## About this exercise
Write the entries out exactly. Any images they hold stay out of the copy.

## Records for the task
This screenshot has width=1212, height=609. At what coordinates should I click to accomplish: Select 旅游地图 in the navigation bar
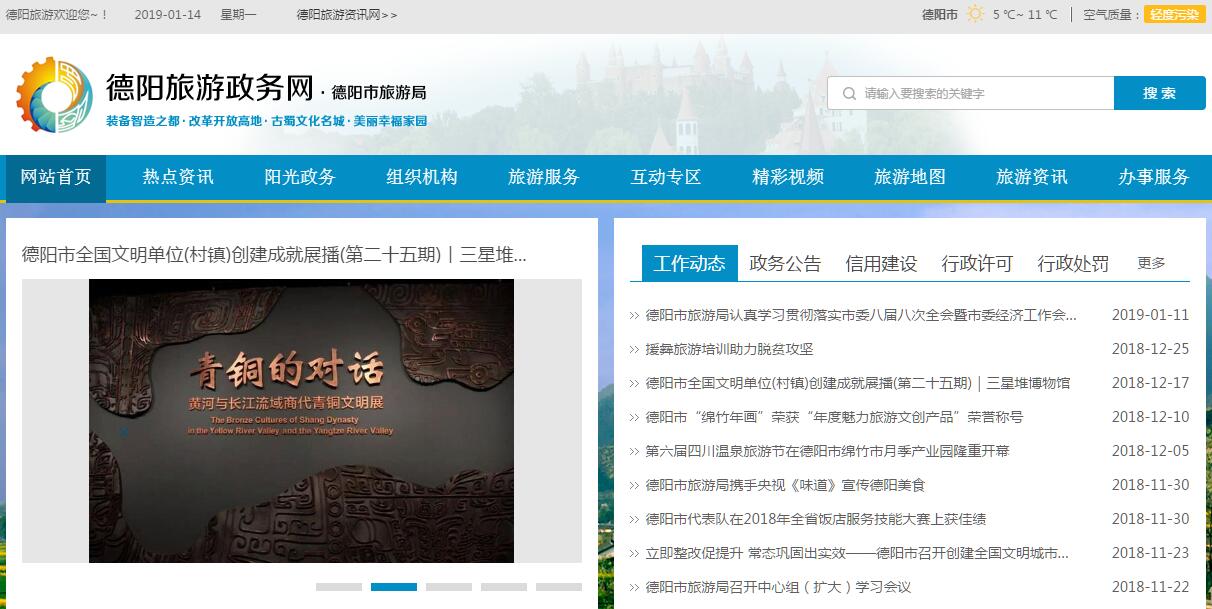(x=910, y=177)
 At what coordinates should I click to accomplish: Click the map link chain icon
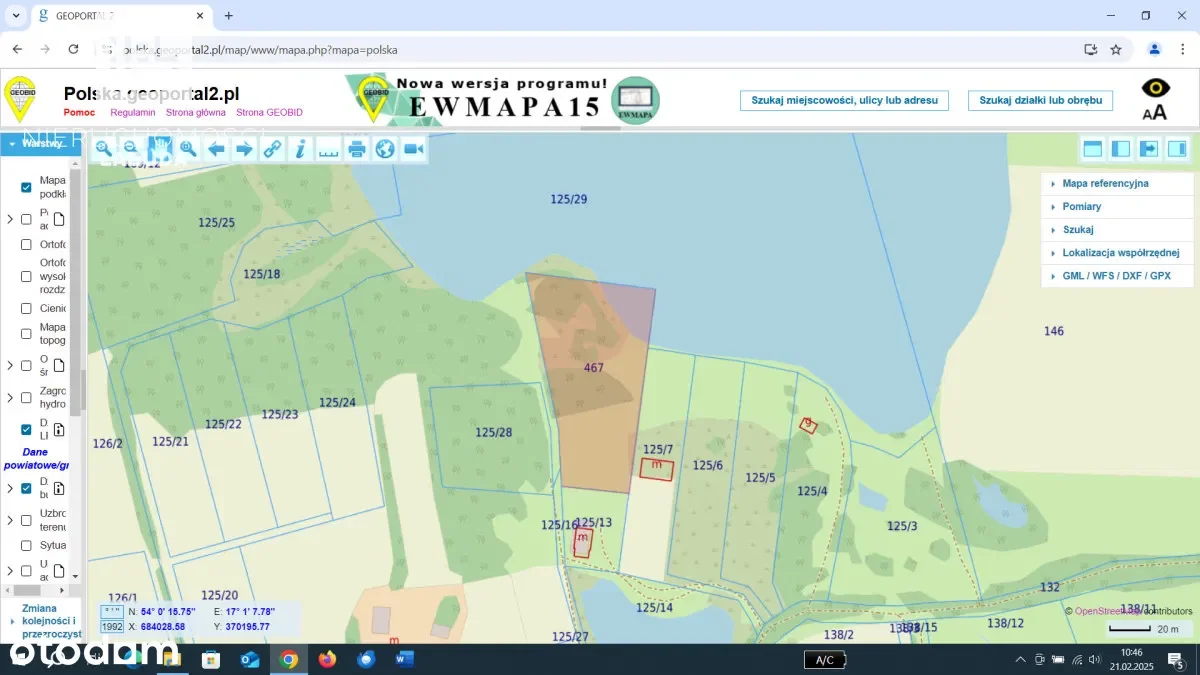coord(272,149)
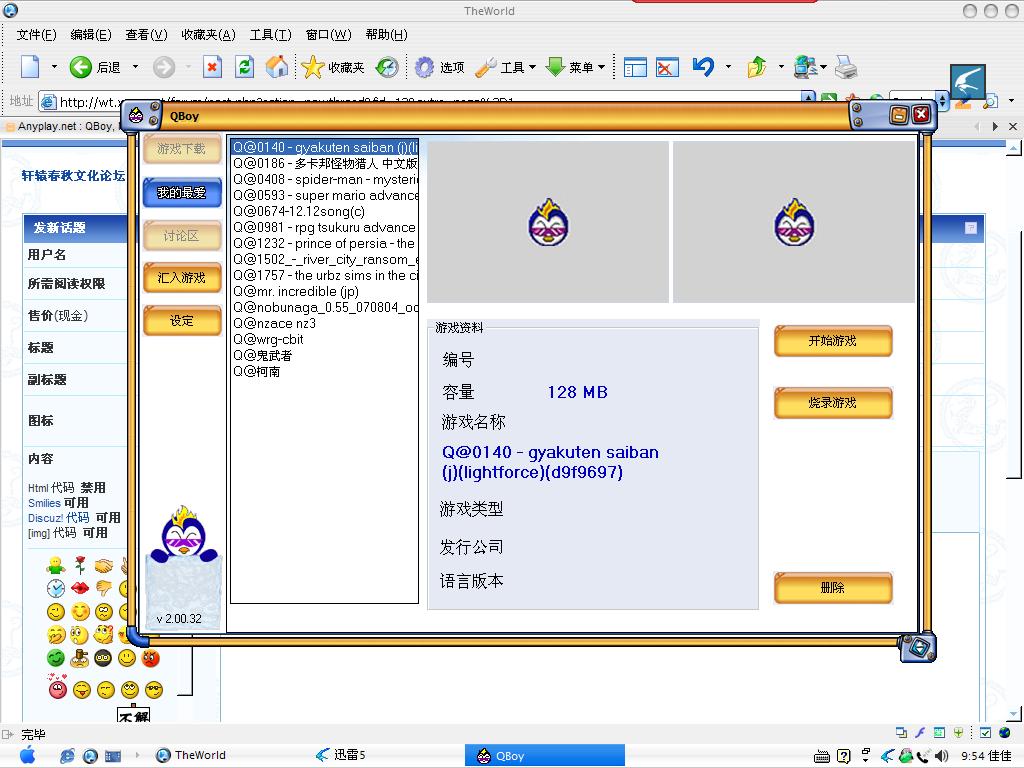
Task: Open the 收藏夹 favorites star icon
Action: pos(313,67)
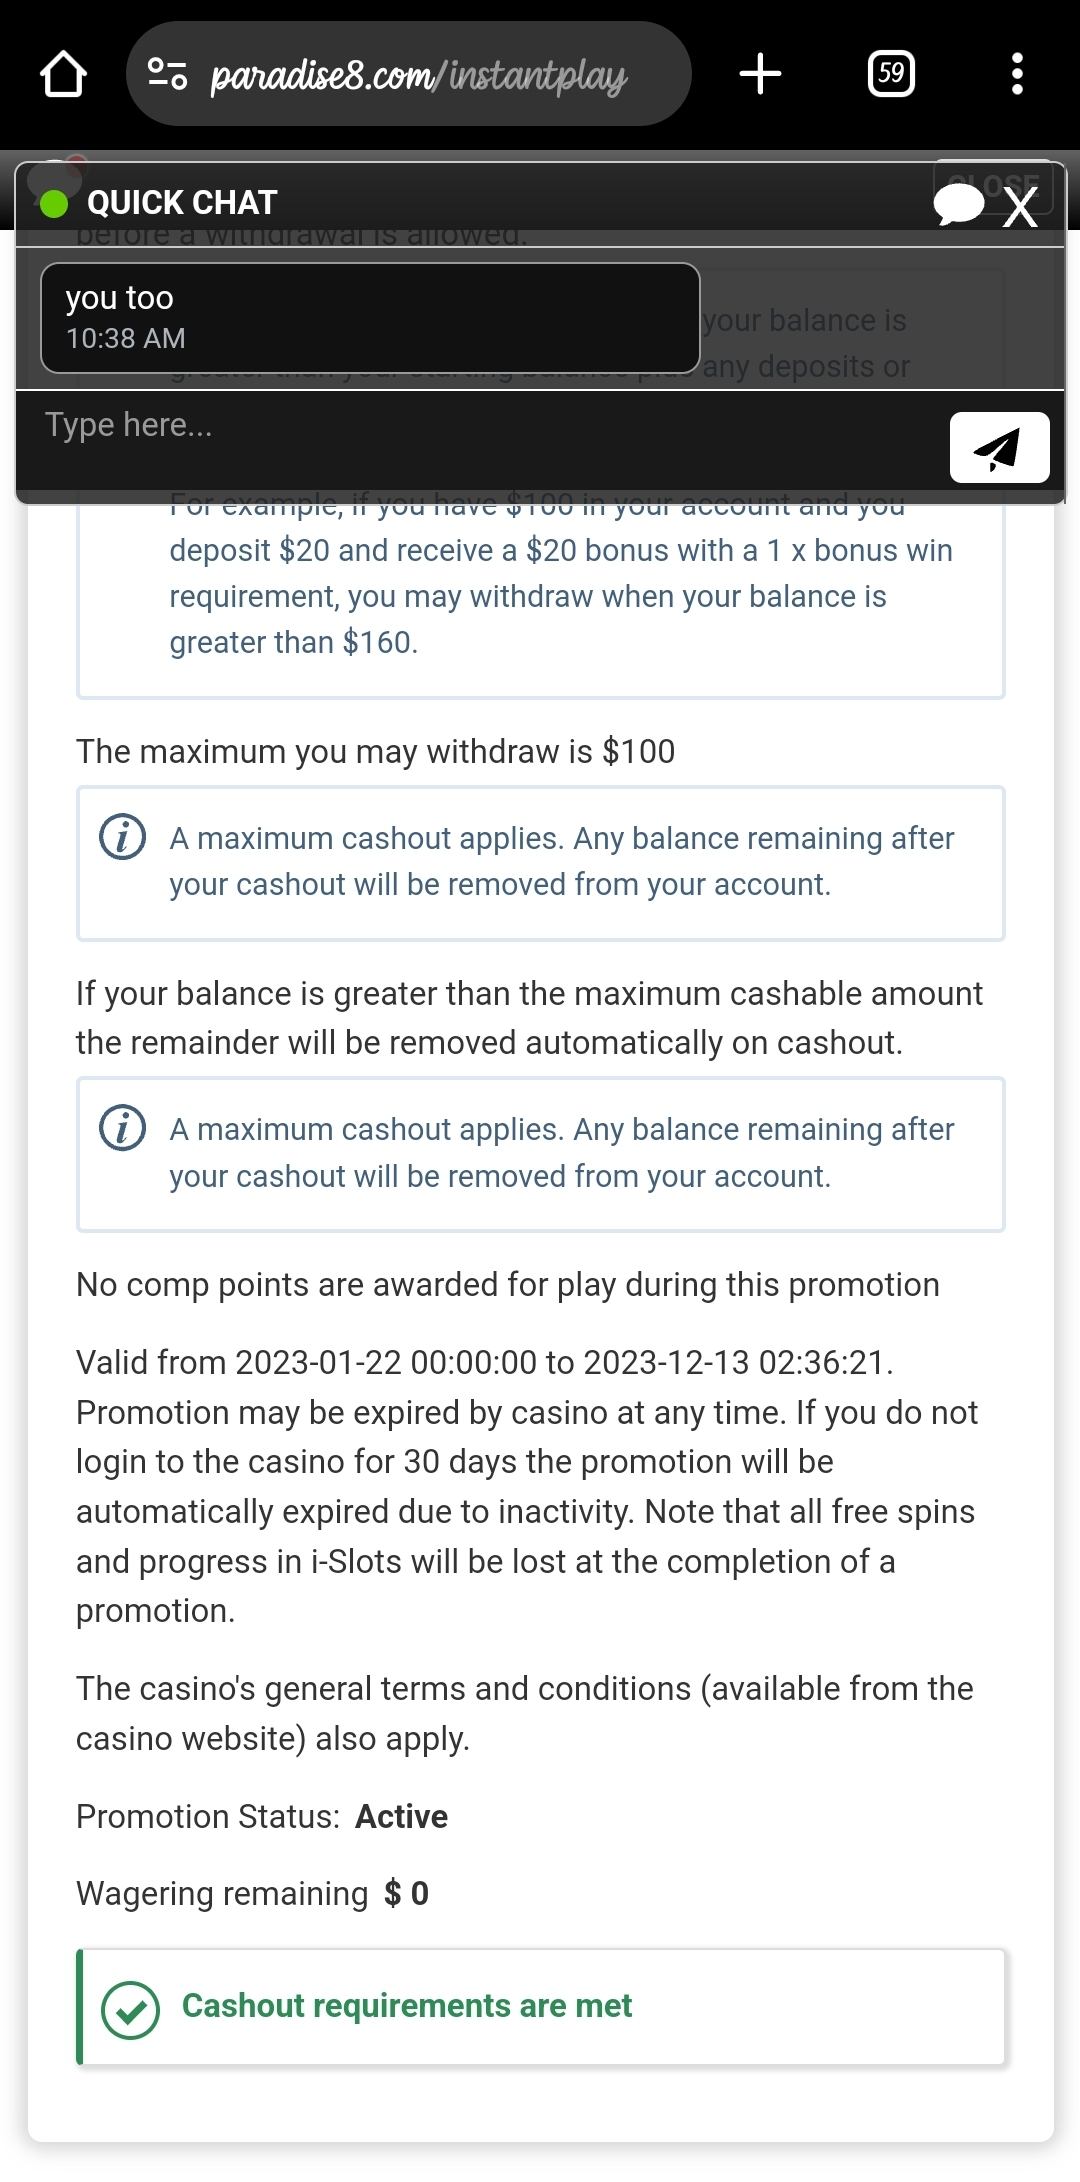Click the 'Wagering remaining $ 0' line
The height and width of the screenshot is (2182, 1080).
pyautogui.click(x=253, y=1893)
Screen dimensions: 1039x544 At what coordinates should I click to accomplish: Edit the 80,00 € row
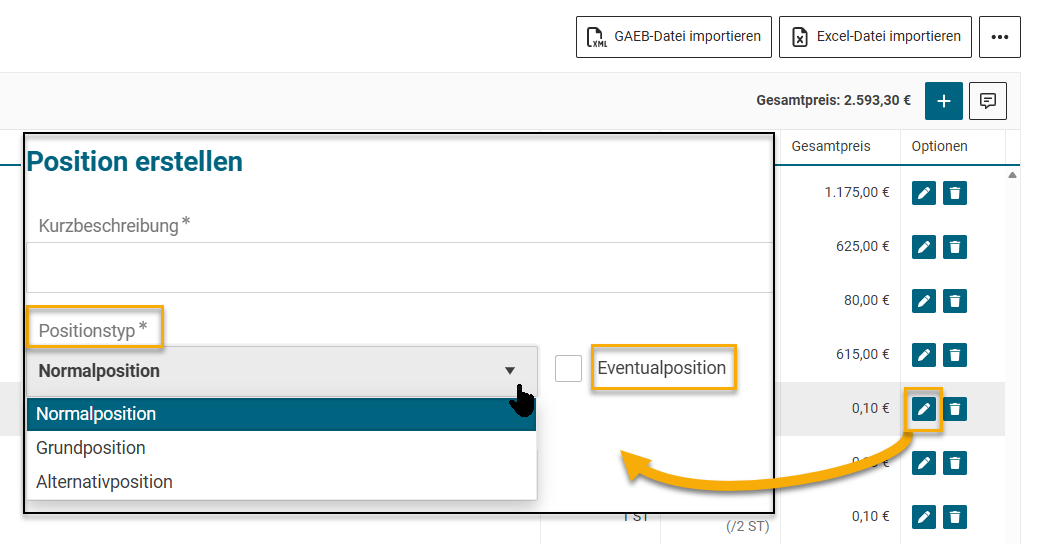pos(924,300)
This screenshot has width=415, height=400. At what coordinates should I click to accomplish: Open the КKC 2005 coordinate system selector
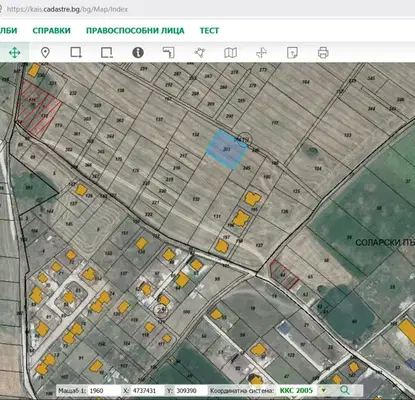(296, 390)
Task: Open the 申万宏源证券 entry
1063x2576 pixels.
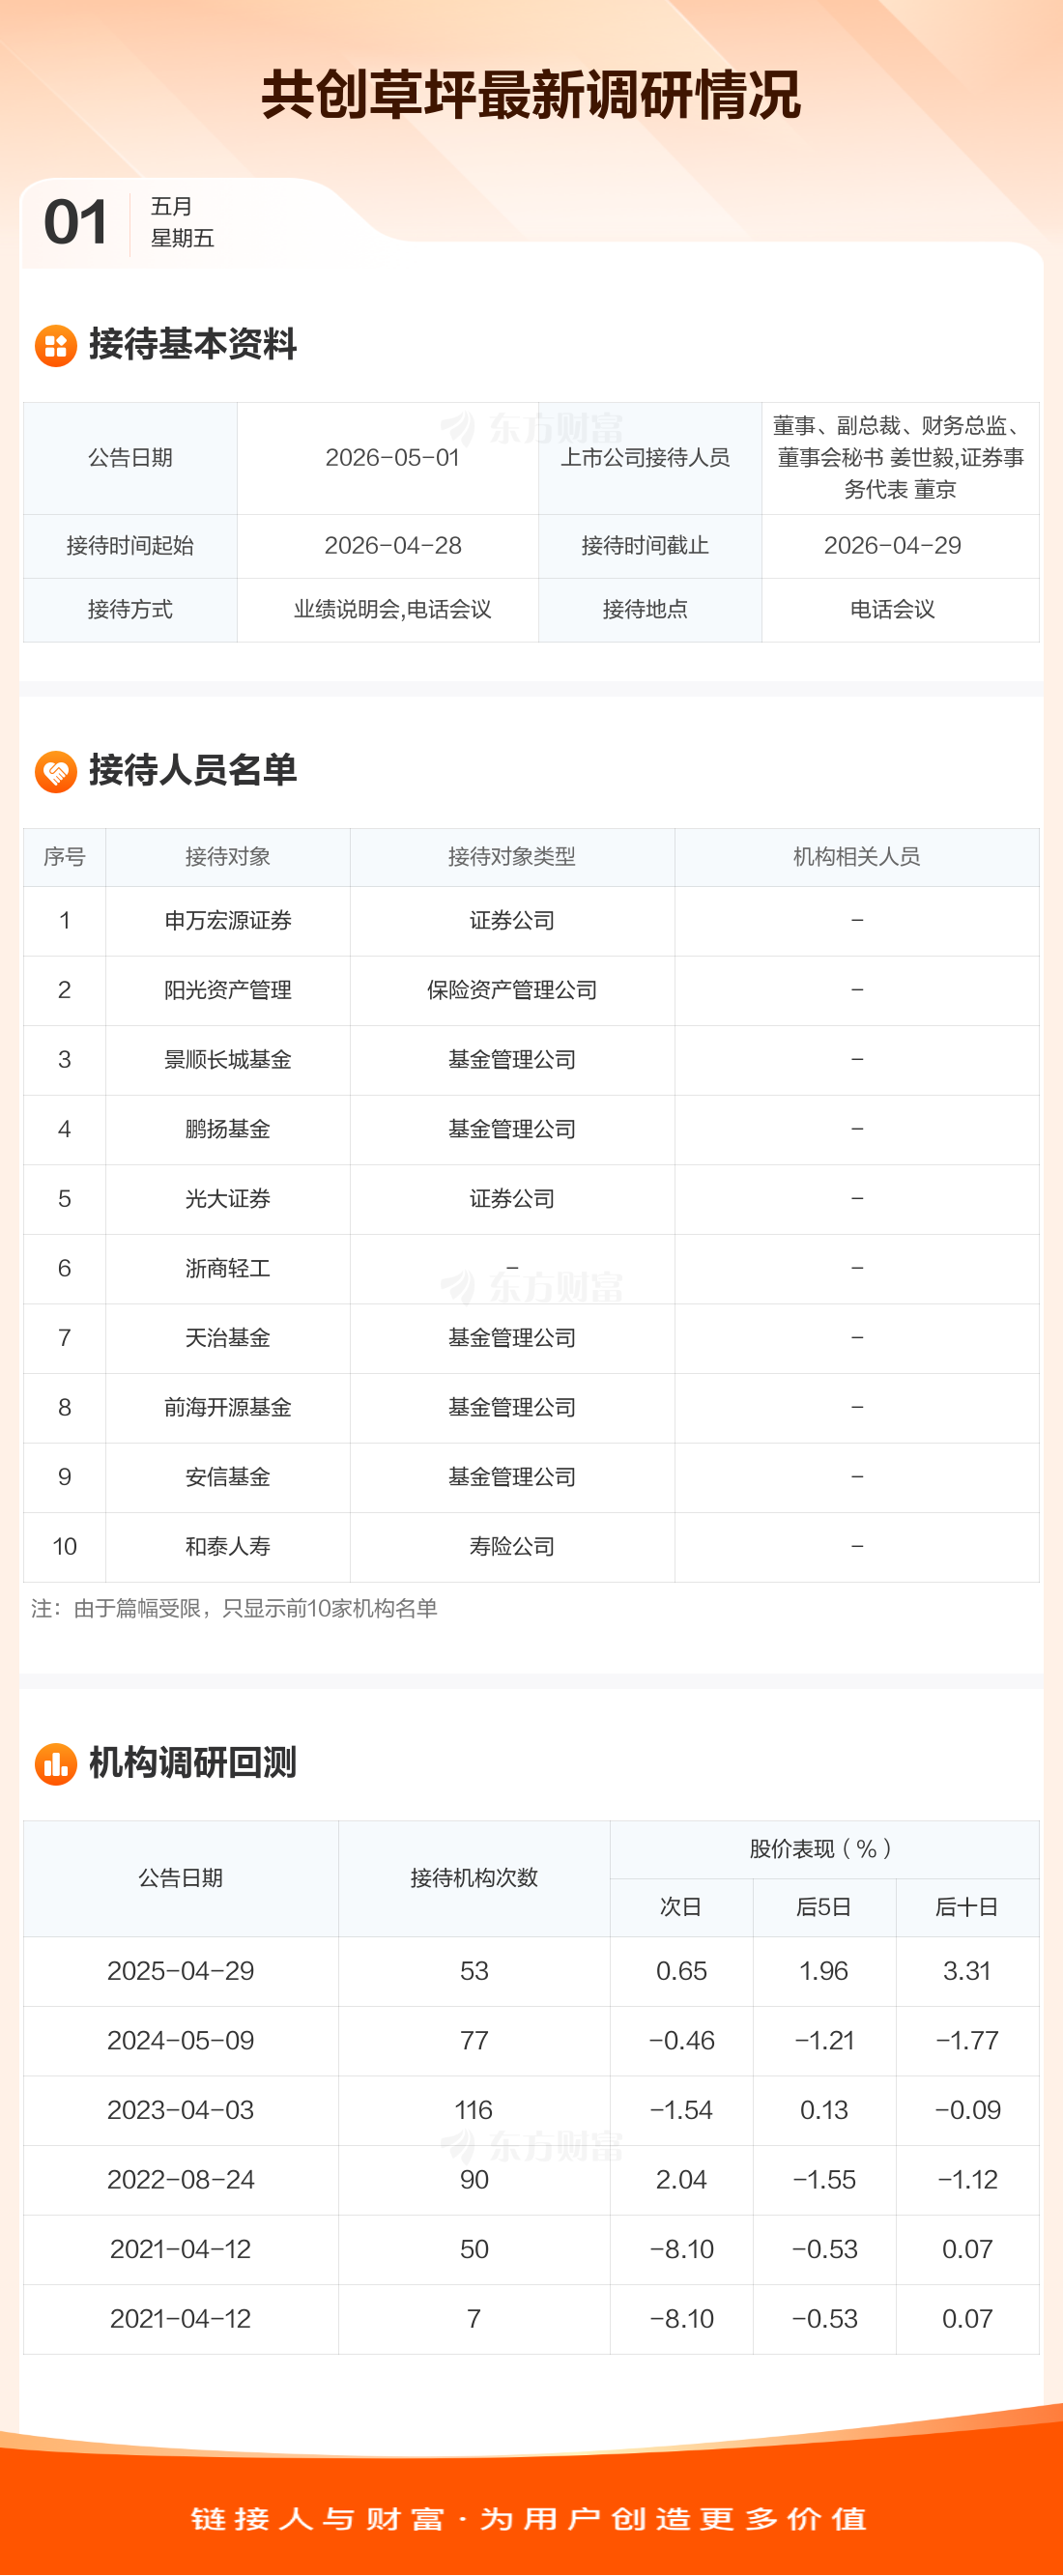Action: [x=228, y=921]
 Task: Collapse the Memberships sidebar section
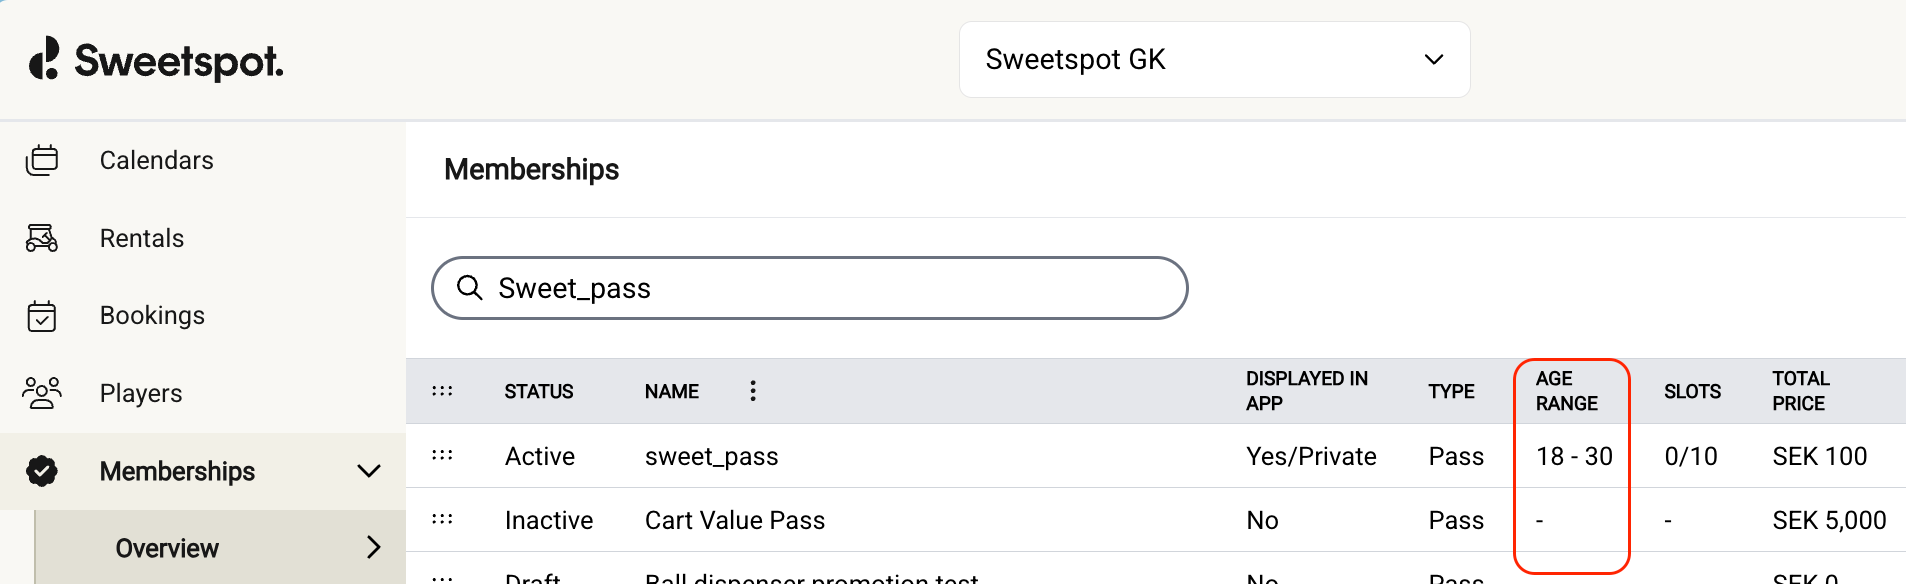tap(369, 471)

## Result of this task
This screenshot has width=1212, height=609. At what coordinates should I click to accomplish: Select 旅游地图 in the navigation bar
(x=910, y=177)
 At what coordinates should I click to accomplish: Click the map link chain icon
coord(272,149)
Task: Open the 收藏夹 favorites star icon
Action: pos(313,67)
Click the 'Wagering remaining $ 0' line
The height and width of the screenshot is (2182, 1080).
pyautogui.click(x=253, y=1893)
Screen dimensions: 1039x544 At what coordinates should I click to accomplish: Edit the 80,00 € row
pos(924,300)
This screenshot has width=415, height=400. At what coordinates should I click to accomplish: Open the КKC 2005 coordinate system selector
(296, 390)
Task: Open the 申万宏源证券 entry
1063x2576 pixels.
Action: [x=228, y=921]
 Task: Collapse the Memberships sidebar section
tap(369, 471)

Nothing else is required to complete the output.